TASK TO CARRY OUT: Please name every user who posts in the forum thread about the Nuggets' off-season, listing each username once.

PROVIDED PASSAGE:
[start]
# realistically, what can we expect from this off-season???



## rustu (Jan 26, 2003)

We've all heard talk of Corey Maggete and Gilbert Arenas coming to Denver this off-season... and I know we have the cap space to make it happen. But can we realistically EXPECT us to sign one or maybe even BOTH of these guys??? Does anybody really know what the odds are that we can get these guys???


----------



## NugzFan (Jul 26, 2002)

is it realistic? of course.

we have the money.

both have been rumored to sign in denver.

gsw cannot match arenas's contract.

sterling is cheap.

im saying it CAN happen. will it? who knows.

guys like duncan, kidd, etc...those are the ones we have no chance at. but arenas and mags? OF COURSE!


----------



## MasterOfPuppets (Nov 10, 2002)

What I would like to know in case of both, Arenas and Maggete, do they have the ability to take over a game in the final minutes ? As far as I follow the Nuggets this year, the last quarter was always a problem. Can those two players solve it ?


----------



## rustu (Jan 26, 2003)

*that is a good point...*

That is why I was somewhat sad when we lost Nick the quick last season. That guy is probably the most clutch player I have ever seen, this side of Jordan. He can win a game by himself in the fourth. That is exactly what the Nuggets need, and I think Arenas has that kind of ability... but we'll see.


----------



## NugzFan (Jul 26, 2002)

> Originally posted by <b>MasterOfPuppets</b>!
> What I would like to know in case of both, Arenas and Maggete, do they have the ability to take over a game in the final minutes ? As far as I follow the Nuggets this year, the last quarter was always a problem. Can those two players solve it ?


they are an improvement but who out there is better that we should go after instead?


----------



## MasterOfPuppets (Nov 10, 2002)

I see nobody, and I think it would be a good off-season for the Nuggets, when they could sign both of them. I was just asking, because I haven't seen that much of them yet unfortunately.


----------



## NugzFan (Jul 26, 2002)

well at worst, they should help us a little. plus adding talent means you will be in those situations fewer times.


----------



## Quasi-Quasar (Jul 18, 2002)

I'm not a Nuggets fan, but I see where the Nuggets might benefit from a talented vet inside force, not Juwan. In the WC, the PF and C rule, Nene is good but not yet a #1 offensive weapon. Jermaine O'Neal would be tough to get, the other potential guys are Elton Brand (sign and trade), Elden Campbell, but I'm beginning to like the Nugz and I'd rather not see Kandi turn them against each other. Kandi deserves to sign a crappy contract with the Atlanta Hawks (Shareef has the worst personal winning % in NBA history for a player who has played over 200 games).
As for Maggette going to the Nugz, it could work, and so could Arenas, but I don't see Arenas working well in a set offense. It's ironic that Kiki would have a defensively oriented team, but Maggette fits the description.


----------



## NugzFan (Jul 26, 2002)

i think our team would change based on who we get, not the other way around. right now we dont really have much. lol.


----------



## Devestata (May 29, 2002)

> Originally posted by <b>MasterOfPuppets</b>!
> What I would like to know in case of both, Arenas and Maggete, do they have the ability to take over a game in the final minutes ? As far as I follow the Nuggets this year, the last quarter was always a problem. Can those two players solve it ?
[end]
RECORD SET:
[start]
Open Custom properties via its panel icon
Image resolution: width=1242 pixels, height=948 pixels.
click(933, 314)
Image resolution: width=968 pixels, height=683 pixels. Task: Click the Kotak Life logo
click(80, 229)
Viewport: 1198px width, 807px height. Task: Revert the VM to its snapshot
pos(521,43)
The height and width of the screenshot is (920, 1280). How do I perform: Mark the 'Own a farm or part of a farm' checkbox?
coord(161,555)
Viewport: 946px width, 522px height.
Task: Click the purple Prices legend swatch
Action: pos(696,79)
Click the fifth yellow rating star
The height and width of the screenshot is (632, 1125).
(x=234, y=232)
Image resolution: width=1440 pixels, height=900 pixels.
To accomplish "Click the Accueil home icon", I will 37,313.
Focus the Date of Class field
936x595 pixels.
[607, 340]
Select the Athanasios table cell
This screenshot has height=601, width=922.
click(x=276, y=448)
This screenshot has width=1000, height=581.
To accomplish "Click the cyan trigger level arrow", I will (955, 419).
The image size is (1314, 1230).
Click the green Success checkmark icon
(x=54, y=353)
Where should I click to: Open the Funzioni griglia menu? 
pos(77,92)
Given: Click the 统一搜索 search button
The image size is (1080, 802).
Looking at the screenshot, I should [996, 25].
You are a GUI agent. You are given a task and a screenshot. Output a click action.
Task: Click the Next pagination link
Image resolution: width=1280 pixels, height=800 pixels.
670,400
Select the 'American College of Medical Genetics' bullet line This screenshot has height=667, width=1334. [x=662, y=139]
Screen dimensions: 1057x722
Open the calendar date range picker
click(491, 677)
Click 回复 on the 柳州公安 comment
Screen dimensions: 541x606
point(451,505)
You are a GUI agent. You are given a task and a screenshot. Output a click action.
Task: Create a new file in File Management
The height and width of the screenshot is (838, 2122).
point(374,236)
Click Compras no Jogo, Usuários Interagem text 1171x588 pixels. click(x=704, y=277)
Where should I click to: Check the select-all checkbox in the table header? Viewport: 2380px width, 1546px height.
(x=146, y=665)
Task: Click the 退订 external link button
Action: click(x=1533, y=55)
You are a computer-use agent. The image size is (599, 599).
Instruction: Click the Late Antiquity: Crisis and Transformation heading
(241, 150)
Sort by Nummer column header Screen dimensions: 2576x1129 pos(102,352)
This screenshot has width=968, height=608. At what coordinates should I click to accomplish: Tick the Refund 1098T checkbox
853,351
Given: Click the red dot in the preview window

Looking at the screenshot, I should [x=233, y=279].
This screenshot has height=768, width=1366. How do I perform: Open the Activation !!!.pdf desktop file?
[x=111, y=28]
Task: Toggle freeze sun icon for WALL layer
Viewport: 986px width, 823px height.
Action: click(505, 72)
[end]
ANSWER TO THE TASK: rustu, NugzFan, MasterOfPuppets, Quasi-Quasar, Devestata